### [Stated goal]
Please express the data below as a JSON list of strings, one string per line, skipping blank lines and leaving the pictures out.

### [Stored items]
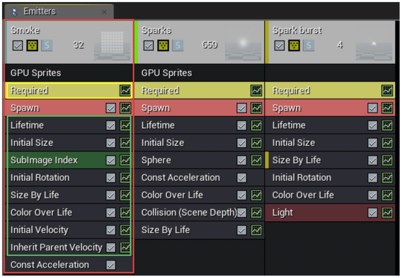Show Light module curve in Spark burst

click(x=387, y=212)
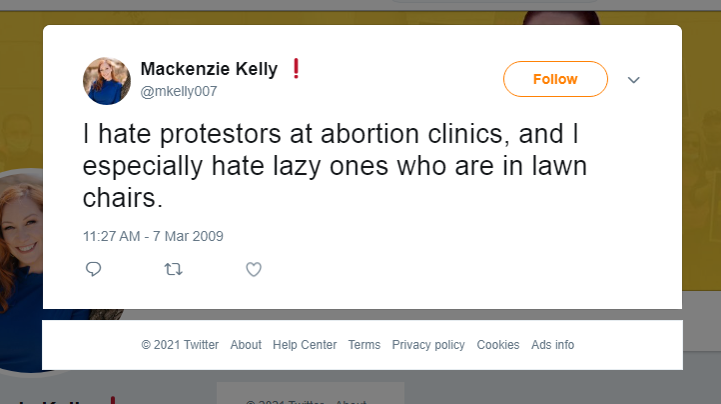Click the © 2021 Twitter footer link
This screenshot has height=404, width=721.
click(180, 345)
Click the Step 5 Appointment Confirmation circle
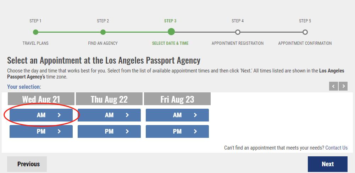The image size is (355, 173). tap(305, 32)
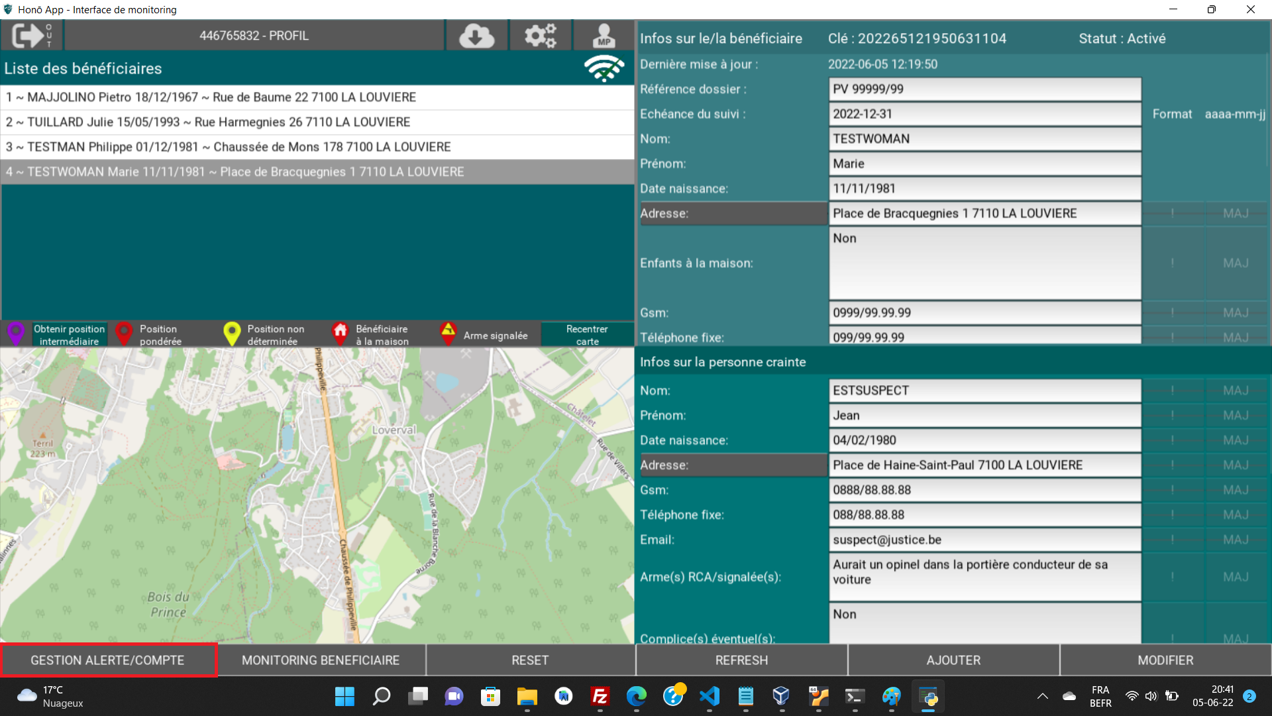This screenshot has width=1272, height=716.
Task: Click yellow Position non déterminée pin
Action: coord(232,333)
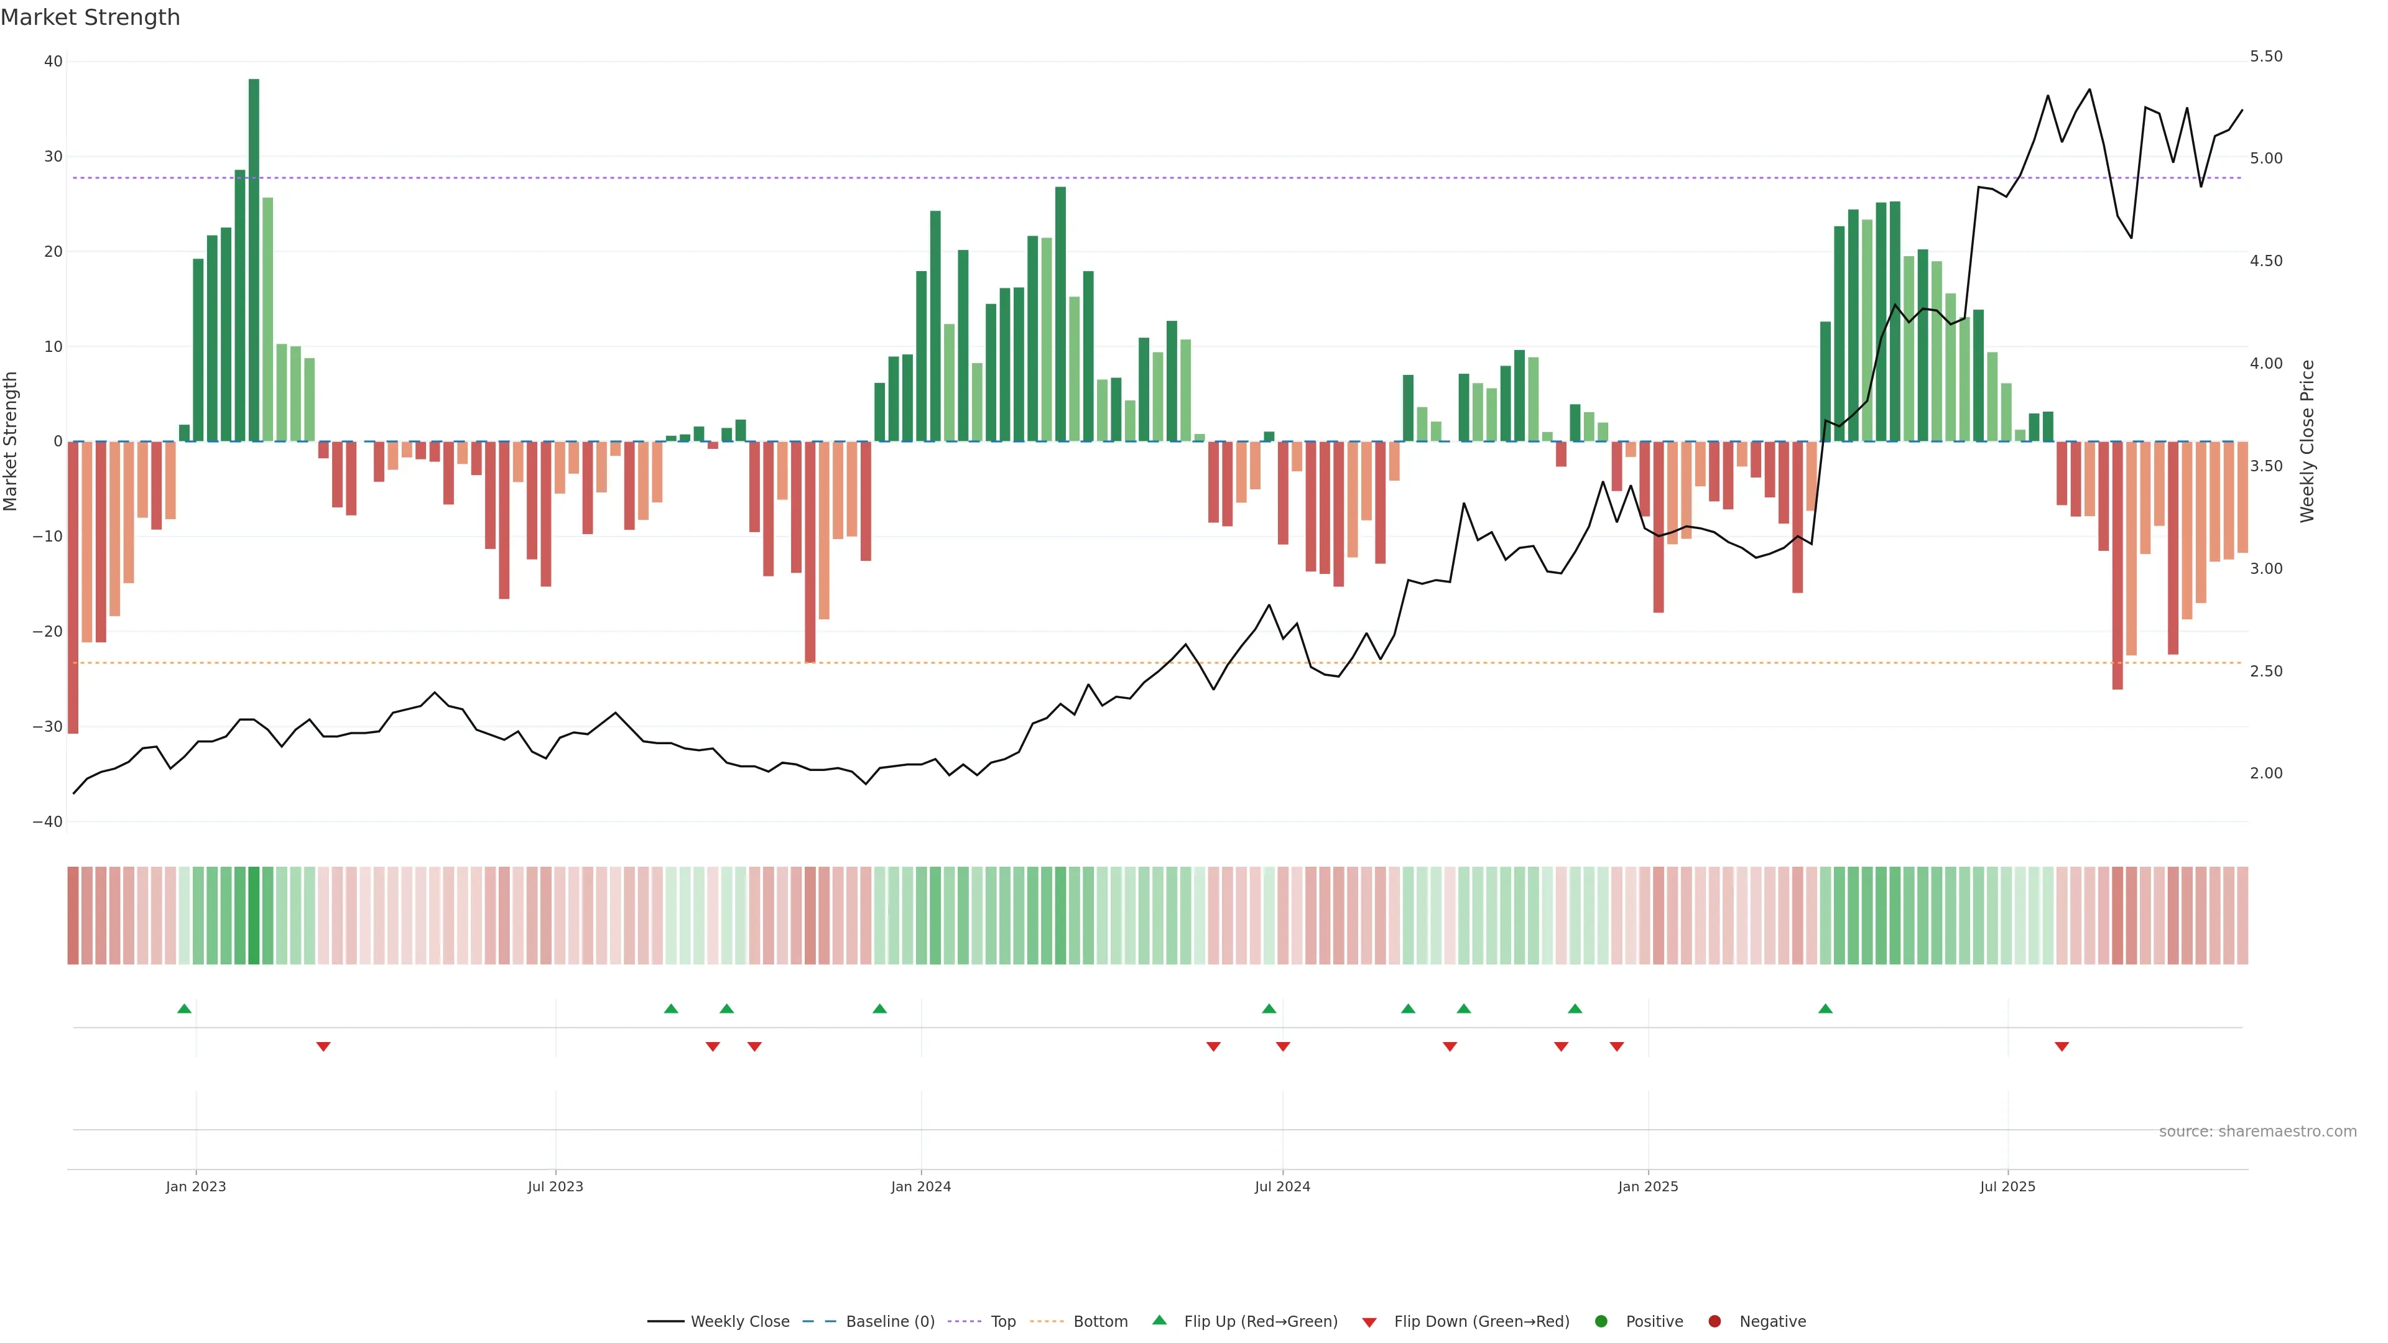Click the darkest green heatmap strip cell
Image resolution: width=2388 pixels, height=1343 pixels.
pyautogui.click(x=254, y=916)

### [Correct response]
[
  "Show Light module curve in Spark burst",
  "click(x=387, y=212)",
  "Click the © 2021 Twitter footer link",
  "This screenshot has height=404, width=721.",
  "click(180, 345)",
  "Click the Step 5 Appointment Confirmation circle",
  "The image size is (355, 173). tap(305, 32)",
  "This screenshot has width=1272, height=716.",
  "Task: Click yellow Position non déterminée pin",
  "Action: coord(232,333)",
  "Click the darkest green heatmap strip cell",
  "Image resolution: width=2388 pixels, height=1343 pixels.",
  "pyautogui.click(x=254, y=916)"
]